Asesmen lapangan menghadirkan dua asesor, yakni Rina Astini dan Mukaram, yang melakukan verifikasi serta konfirmasi terhadap data Laporan Evaluasi Diri (LED) dan Dokumen Kinerja Program Studi (DKPS). Proses ini menitikberatkan pada kesesuaian antara dokumen dengan implementasi nyata di lapangan, mencakup aspek tata kelola, pembelajaran, luaran, hingga kerja sama.
Kegiatan pembukaan berlangsung dengan khidmat dan dihadiri jajaran pimpinan universitas, Badan Pembina Harian (BPH), fakultas, serta sivitas akademika. Ketua BPH UMPWR, Muh. Hamidi, menegaskan bahwa asesmen lapangan bukan sekadar proses penilaian administratif, melainkan ruang refleksi dan pembelajaran institusi.
Ia menyampaikan bahwa budaya mutu harus dibangun dengan keikhlasan, keterbukaan, dan semangat kolektif untuk terus berkembang. Menurutnya, proses ini menjadi momentum penting untuk mendorong Program Studi Manajemen semakin unggul, adaptif, dan berwawasan Islami dalam menjawab kebutuhan masyarakat.
“Asesmen ini bukan sekadar penilaian, melainkan momentum untuk membentuk Program Studi Manajemen yang makin unggul, adaptif, berwawasan Islami, dan berdampak bagi masyarakat. Kami berharap seluruh tim menjalani proses ini dengan terbuka dan ikhlas demi meraih hasil terbaik,” tegasnya.
Rektor UMPWR, Teguh Wibowo, dalam sambutannya menyoroti perkembangan signifikan yang ditunjukkan oleh Program Studi Manajemen. Ia menyebutkan bahwa prodi ini termasuk salah satu dengan peminat tertinggi, serta memiliki daya saing yang terus meningkat, baik dari sisi akademik maupun jejaring kerja sama.
“Perkembangan Program Studi Manajemen menunjukkan tren yang sangat baik. Minat calon mahasiswa terus tumbuh, kolaborasi internasional telah terjalin, dan masa tunggu lulusan relatif singkat, kurang dari enam bulan.

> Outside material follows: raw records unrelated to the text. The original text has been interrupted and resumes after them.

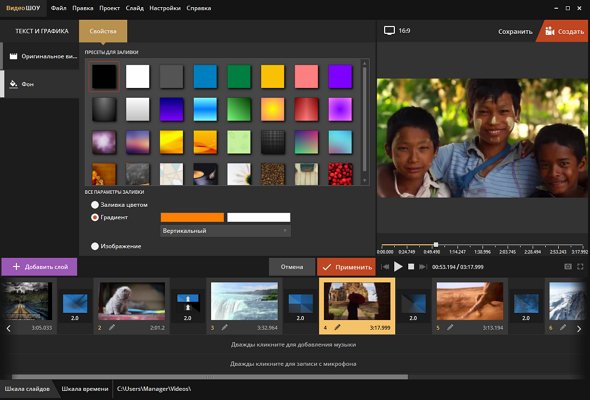Switch to the Шкала времени tab
Viewport: 590px width, 400px height.
pyautogui.click(x=85, y=389)
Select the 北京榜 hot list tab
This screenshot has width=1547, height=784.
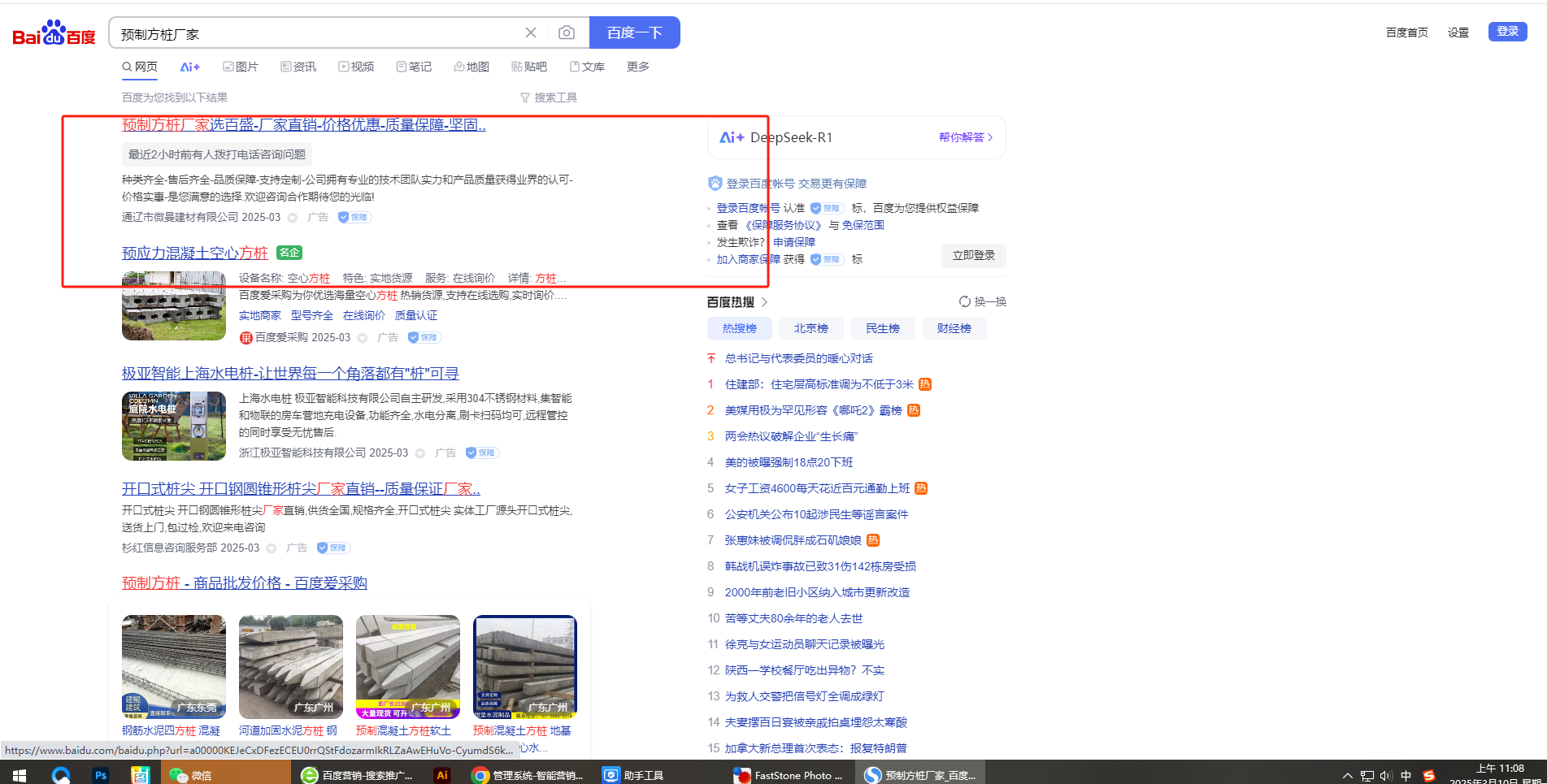click(810, 328)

Ini menunjukkan bahwa budaya mutu yang dibangun memberikan dampak nyata,” ujarnya.
Dari sisi asesor, proses asesmen dipahami sebagai bagian dari pembinaan mutu yang berkelanjutan. Rina Astini menegaskan bahwa asesmen dilakukan secara objektif dan transparan, dengan tujuan membuka ruang perbaikan.

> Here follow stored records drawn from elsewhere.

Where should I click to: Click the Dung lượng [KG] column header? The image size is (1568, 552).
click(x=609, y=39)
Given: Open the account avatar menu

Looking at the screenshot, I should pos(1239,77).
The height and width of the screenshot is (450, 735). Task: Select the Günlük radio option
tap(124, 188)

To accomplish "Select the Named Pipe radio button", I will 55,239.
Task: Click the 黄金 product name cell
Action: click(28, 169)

“Kami hadir untuk melakukan konfirmasi terhadap data yang telah disampaikan dalam LED. Proses akreditasi dilakukan secara terbuka sehingga program studi dapat menyampaikan kondisi yang sebenarnya. Kami tidak datang untuk menghakimi, tetapi untuk membuka ruang perbaikan dan pengembangan agar kualitas program studi semakin meningkat,” jelasnya.
Senada dengan itu, Mukaram menekankan pentingnya prinsip continuous improvement sebagai fondasi dalam pengembangan program studi.
“Kehadiran kami di sini selain untuk bersilaturahmi juga melakukan konfirmasi terhadap data yang telah dikirimkan ke LAMEMBA. Semangat yang dibangun adalah continuous improvement, sehingga setiap proses yang dijalankan diharapkan selalu lebih baik dari sebelumnya,” ungkapnya.
Pelaksanaan asesmen lapangan ini sekaligus menjadi cerminan kesungguhan sivitas akademika UMPWR dalam membangun tata kelola pendidikan tinggi yang berkualitas. Tidak hanya berorientasi pada capaian akreditasi unggul, tetapi juga pada keberlanjutan mutu yang berdampak bagi masyarakat luas.
Melalui ikhtiar ini, UMPWR menegaskan posisinya sebagai perguruan tinggi Muhammadiyah yang konsisten menghadirkan pendidikan berkualitas, berdaya saing, serta berlandaskan nilai-nilai keislaman dalam setiap proses pengembangannya.